Al Sahra, créé par Emilie Coppermann

Cuisine, art, littérature, voyages, rencontres… quelles sont vos influences créatives ? 

Tout ça et encore plus… Chaque instant est potentiellement source d’inspiration : il faut en permanence être ouvert à son environnement, sentir et ressentir, se laisser porter, chercher, associer. Mais le plus fréquent restent les expériences sensorielles directes (voyage, cuisine, rencontres) et les émotions que parfois on découvre ou redécouvre. Mais il ne faut pas oublier le filtre indispensable pour passer de l’expérience à la conception. 

Pour imaginer des fragrances davantage émotionnelles que figuratives ?

Nous ne cherchons pas à retranscrire une odeur, mais plutôt une sensation, une vision. C’est à ce moment qu’on retrouve l’importance du langage commun pour travailler avec un parfumeur. Pour Al Sahra, notre dernier né, c’est l’expérience du désert et cette émotion particulière entre la douceur du sable, la sécheresse du vent et l’odeur des pierres qui a été au centre de la création. 
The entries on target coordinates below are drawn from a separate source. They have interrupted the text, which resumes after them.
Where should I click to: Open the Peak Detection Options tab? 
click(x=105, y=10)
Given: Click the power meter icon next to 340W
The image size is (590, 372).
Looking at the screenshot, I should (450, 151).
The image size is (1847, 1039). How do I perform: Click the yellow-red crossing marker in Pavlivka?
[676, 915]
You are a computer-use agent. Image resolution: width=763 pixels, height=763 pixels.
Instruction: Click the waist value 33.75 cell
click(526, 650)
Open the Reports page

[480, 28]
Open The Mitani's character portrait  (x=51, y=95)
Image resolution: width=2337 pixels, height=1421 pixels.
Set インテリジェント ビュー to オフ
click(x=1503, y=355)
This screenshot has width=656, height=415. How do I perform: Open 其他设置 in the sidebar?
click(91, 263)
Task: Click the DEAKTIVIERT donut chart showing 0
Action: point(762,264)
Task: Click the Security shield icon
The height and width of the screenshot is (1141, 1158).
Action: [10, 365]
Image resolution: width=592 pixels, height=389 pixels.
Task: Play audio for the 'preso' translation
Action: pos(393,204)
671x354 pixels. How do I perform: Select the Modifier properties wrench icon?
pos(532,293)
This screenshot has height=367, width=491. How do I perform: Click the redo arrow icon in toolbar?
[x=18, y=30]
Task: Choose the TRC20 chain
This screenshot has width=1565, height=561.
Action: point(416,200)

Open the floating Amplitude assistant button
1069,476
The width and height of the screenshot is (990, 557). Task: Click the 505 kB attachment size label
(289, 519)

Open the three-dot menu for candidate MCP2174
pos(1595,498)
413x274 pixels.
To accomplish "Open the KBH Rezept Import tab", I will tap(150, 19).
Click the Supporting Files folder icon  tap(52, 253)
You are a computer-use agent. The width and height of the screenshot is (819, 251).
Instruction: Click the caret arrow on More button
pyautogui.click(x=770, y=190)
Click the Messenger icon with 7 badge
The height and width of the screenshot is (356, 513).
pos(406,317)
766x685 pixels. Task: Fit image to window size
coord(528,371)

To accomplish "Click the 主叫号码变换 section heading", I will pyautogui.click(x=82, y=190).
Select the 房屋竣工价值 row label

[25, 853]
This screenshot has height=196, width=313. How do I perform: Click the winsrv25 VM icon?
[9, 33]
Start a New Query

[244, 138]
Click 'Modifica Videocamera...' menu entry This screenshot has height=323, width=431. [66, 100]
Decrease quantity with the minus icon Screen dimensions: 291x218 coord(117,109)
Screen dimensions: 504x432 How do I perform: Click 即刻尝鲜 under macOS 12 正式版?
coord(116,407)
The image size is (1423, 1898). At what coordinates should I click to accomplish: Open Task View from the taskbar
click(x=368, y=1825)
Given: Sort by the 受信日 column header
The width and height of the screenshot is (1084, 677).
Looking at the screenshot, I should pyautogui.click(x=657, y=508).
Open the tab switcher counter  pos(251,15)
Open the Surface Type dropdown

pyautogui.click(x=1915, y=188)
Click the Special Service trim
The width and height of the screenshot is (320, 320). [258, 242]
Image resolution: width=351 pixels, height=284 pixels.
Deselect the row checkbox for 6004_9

Quelles sont les fragrances The Different Company qui rencontrent le plus de succès ?

Pendant 7 ans, Osmanthus de Jean-Claude Ellena a été le bestseller dans tous les pays, puis ce fut Pure eVe et Sublime Balkiss créés par Céline Ellena, qui restent aujourd’hui dans les 5 premiers. Depuis quelques années, Une Nuit Magnétique créé par Christine Nagel, Santo Incienso par Alexandra Monet et Maja?na Sin par Emilie Coppermann sont les parfums qui rencontrent le plus de succès. La notion de bestseller se reconnaît par deux critères : une part disproportionnée dans les ventes de la maison et un succès dans tous les pays (plus de 45 pays dans lesquels la marque est présente) quelles que soient les différences de cultures olfactives. Le parfum serait donc le reflet d’une expérience collective et inconsciente ? Si oui, le confinement de 4 milliards d’individus aura sans doute un impact sur les préférences olfactives globales

Santo Incienso, créé par Alexandra Monet

Pour conclure, quelles tendances originales voyez-vous pour les parfums demain ?

Difficile de savoir quelles tendances se dessinent, mais on peut discerner les évolutions des attentes dans les différents pays selon leur degré de « maturité » olfactive. Je vois toutefois deux axes assez différents. Soit la matière simple et sublimée (une rose, un santal) juste entourée par d’autres composants pour la « porter », soit le concept ou l’émotion déconnectés de toute référence aux composants olfactifs (le concept du soleil parisien par exemple). Cela dit, les points communs resteront identiques : plus de naturel, de composants inoffensifs pour la peau, plus de simplicité et d’authenticité.